### [Problem requirements]
In the lines running from the one containing "Viewport: 1250px width, 952px" through the one containing "Action: pyautogui.click(x=56, y=333)", swap "Viewport" for "Window" and give those lines back with nothing else changed.
═════ Given information
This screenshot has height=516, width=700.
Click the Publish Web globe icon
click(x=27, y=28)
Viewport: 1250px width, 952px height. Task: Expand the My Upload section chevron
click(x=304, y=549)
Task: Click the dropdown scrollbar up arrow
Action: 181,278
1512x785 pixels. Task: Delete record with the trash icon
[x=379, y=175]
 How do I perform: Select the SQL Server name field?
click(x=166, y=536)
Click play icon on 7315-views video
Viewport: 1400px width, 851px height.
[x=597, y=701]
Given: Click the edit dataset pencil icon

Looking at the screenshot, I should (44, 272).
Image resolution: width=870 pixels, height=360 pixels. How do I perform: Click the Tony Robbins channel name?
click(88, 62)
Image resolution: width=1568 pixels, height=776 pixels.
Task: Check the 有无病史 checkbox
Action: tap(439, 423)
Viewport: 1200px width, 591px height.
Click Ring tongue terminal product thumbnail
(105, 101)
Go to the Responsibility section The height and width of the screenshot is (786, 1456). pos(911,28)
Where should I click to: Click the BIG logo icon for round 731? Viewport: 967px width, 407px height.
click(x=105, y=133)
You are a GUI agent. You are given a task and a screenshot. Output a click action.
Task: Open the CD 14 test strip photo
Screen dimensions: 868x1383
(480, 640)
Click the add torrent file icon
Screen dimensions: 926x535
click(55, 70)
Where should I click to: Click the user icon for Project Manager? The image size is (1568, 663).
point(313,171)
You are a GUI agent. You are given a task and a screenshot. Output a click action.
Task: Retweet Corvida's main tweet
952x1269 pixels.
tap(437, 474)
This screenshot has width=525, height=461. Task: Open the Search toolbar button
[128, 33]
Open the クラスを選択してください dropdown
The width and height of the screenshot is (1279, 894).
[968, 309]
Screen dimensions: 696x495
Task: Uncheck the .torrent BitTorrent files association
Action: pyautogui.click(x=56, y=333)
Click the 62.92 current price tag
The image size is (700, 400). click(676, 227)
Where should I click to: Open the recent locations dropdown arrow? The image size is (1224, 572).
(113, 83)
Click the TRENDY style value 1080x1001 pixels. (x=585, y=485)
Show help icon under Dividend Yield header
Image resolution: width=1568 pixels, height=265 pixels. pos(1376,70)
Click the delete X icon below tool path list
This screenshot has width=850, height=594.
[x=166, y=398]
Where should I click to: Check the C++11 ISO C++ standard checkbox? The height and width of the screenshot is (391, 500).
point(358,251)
══════════
### [Exercise response]
Window: 1250px width, 952px height. Task: Expand the My Upload section chevron
click(x=304, y=549)
Task: Click the dropdown scrollbar up arrow
Action: 181,278
1512x785 pixels. Task: Delete record with the trash icon
[x=379, y=175]
 How do I perform: Select the SQL Server name field?
click(x=166, y=536)
Click play icon on 7315-views video
Window: 1400px width, 851px height.
[x=597, y=701]
Given: Click the edit dataset pencil icon

Looking at the screenshot, I should (44, 272).
Image resolution: width=870 pixels, height=360 pixels. How do I perform: Click the Tony Robbins channel name?
click(88, 62)
Image resolution: width=1568 pixels, height=776 pixels.
Task: Check the 有无病史 checkbox
Action: tap(439, 423)
Window: 1200px width, 591px height.
Click Ring tongue terminal product thumbnail
(105, 101)
Go to the Responsibility section The height and width of the screenshot is (786, 1456). pos(911,28)
Where should I click to: Click the BIG logo icon for round 731? Window: 967px width, 407px height.
click(x=105, y=133)
You are a GUI agent. You are given a task and a screenshot. Output a click action.
Task: Open the CD 14 test strip photo
Screen dimensions: 868x1383
(480, 640)
Click the add torrent file icon
Screen dimensions: 926x535
click(55, 70)
Where should I click to: Click the user icon for Project Manager? The image size is (1568, 663).
point(313,171)
You are a GUI agent. You are given a task and a screenshot. Output a click action.
Task: Retweet Corvida's main tweet
952x1269 pixels.
tap(437, 474)
This screenshot has width=525, height=461. Task: Open the Search toolbar button
[128, 33]
Open the クラスを選択してください dropdown
The width and height of the screenshot is (1279, 894).
[968, 309]
Screen dimensions: 696x495
Task: Uncheck the .torrent BitTorrent files association
Action: pyautogui.click(x=56, y=333)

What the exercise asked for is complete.